Kuda-kuda itu tidak pernah habis walaupun sering digunakan untuk mas kawin atau digunakan dalam kegiatan adat, sebab selalu ada yang lahir kembali jika ada yang dilepas pergi.

Baginya kuda diyakini sebagai simbol harga diri, simbol martabat, dan simbol kehidupan orang Sumba.

"Jadi jika ada orang di desa asli yang tidak memiliki kuda, hal itu akan menjadi bahan pembicaraan di tengah masyarakat," tuturnya.

Maka tidak heran jika saat berkunjung ke pulau Sumba terlihat kuda ada di mana-mana. Harga diri orang Sumba dan status sosialnya diukur dari semakin banyaknya kuda yang dimiliki.


Populasi Sandelwood


Kuda Sandelwood merupakan kuda mungil asal Indonesia yang banyak ditemukan di Pulau Sumba. Meskipun ukuran tubuhnya lebih kecil dari pada kuda jenis lainnya, namun ia sangat lincah dan tangguh.

Cerita tentang asal-usulnya ini dikatakan merupakan hasil perkawinan kuda Arab dengan kuda lokal. Disebut Sandelwood karena ada kaitannya dengan komoditas khas Pulau Sumba dan daerah-daerah lain di kepulauan Nusa Tenggara.

Warga Sumba membawa sejumlah kuda di kampung adat Waitabar, Sumba Barat yang digunakan sebagai mahar kawin uang diberikan oleh pihak pria kepada mempelai perempuan. (ANTARA News/Kornelis Kaha).


Catatan yang dibuat oleh J de Roo Van Alderwerelt dalam bukunya "Historische Aanteekeningen over Soemba" (perjalanan sejarah Sumba) menyebut peminat kuda Sandelwood tampaknya tidak hanya masyarakat Sumba. 

Kuda yang imut itu diminati oleh orang-orang dari luar Sumba dan dijadikan sebagai komoditas yang menguntungkan sejak era 1840-an, dengan dijual ke sejumlah daerah.

Akibat perdagangan kuda Sandelwood yang semakin marak, pada pertengahan abad ke-20, jumlah populasinya terus menurun.

Selain itu, penurunan populasi ini juga dipicu adanya penyakit menular.

Kemudian pemerintah mencanangkan program pengembangbiakan dengan melakukan persilangan dengan kuda "throughbred" dari Australia. Hasil persilangan ini menjadikan keturunan Sandelwood menjadi lebih bertenaga dan lebih cepat berlari.

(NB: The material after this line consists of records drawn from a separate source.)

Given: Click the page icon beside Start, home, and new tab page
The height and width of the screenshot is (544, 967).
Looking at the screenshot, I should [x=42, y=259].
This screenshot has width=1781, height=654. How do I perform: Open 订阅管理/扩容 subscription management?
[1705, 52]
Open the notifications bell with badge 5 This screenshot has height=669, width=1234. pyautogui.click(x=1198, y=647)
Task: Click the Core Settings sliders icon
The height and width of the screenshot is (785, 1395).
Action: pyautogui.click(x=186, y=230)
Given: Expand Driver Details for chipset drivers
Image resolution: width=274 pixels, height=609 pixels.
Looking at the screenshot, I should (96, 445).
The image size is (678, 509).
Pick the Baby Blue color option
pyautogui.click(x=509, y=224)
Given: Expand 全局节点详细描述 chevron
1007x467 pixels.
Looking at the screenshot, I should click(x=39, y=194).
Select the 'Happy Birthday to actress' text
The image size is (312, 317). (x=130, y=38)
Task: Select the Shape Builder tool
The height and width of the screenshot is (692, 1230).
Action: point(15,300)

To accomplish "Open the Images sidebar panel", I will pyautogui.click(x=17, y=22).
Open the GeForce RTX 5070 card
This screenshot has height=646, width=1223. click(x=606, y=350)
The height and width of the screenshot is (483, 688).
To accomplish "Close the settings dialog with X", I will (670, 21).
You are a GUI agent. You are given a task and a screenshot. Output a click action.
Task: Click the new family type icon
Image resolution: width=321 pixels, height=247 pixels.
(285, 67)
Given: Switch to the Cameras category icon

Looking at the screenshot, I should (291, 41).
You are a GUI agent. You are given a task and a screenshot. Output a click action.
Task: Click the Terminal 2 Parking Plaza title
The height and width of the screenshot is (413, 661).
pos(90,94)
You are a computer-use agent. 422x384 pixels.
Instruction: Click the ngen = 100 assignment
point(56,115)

Pater Robert Ramone juga mengakui hal tersebut. Menurut dia, saat dirinya masih berusia sekolah Dasar hingga Sekalah Menengah Atas (SMA), kuda Sandelwood masih banyak berkeliaran di pulau Sumba.

Kuda Sandelwood memang terkenal sebagai kuda yang kuat dan lincah. Walaupun ukuran tubuhnya lebih kecil daripada kuda kebanyakan. Tinggi punggungnya hanya berkisar antara 130-142 cm.

Namun, kaki dan lehernya besar dan kuat, demikian pula dengan kuku-kukunya yang menjadikannya sebagai kuda dengan kekuatan yang menakjubkan.

"Itulah mengapa kuda ini cocok digunakan sebagai kuda tarik, kuda tunggang, dan kuda pacu. Namun sayang dalam even-even parade beberapa waktu lalu, jumlah kuda Sandelwood bisa dihitung dengan jari, sisanya adalah kuda-kuda tinggi hasil perkawinan campur dengan kuda Australia," tuturnya.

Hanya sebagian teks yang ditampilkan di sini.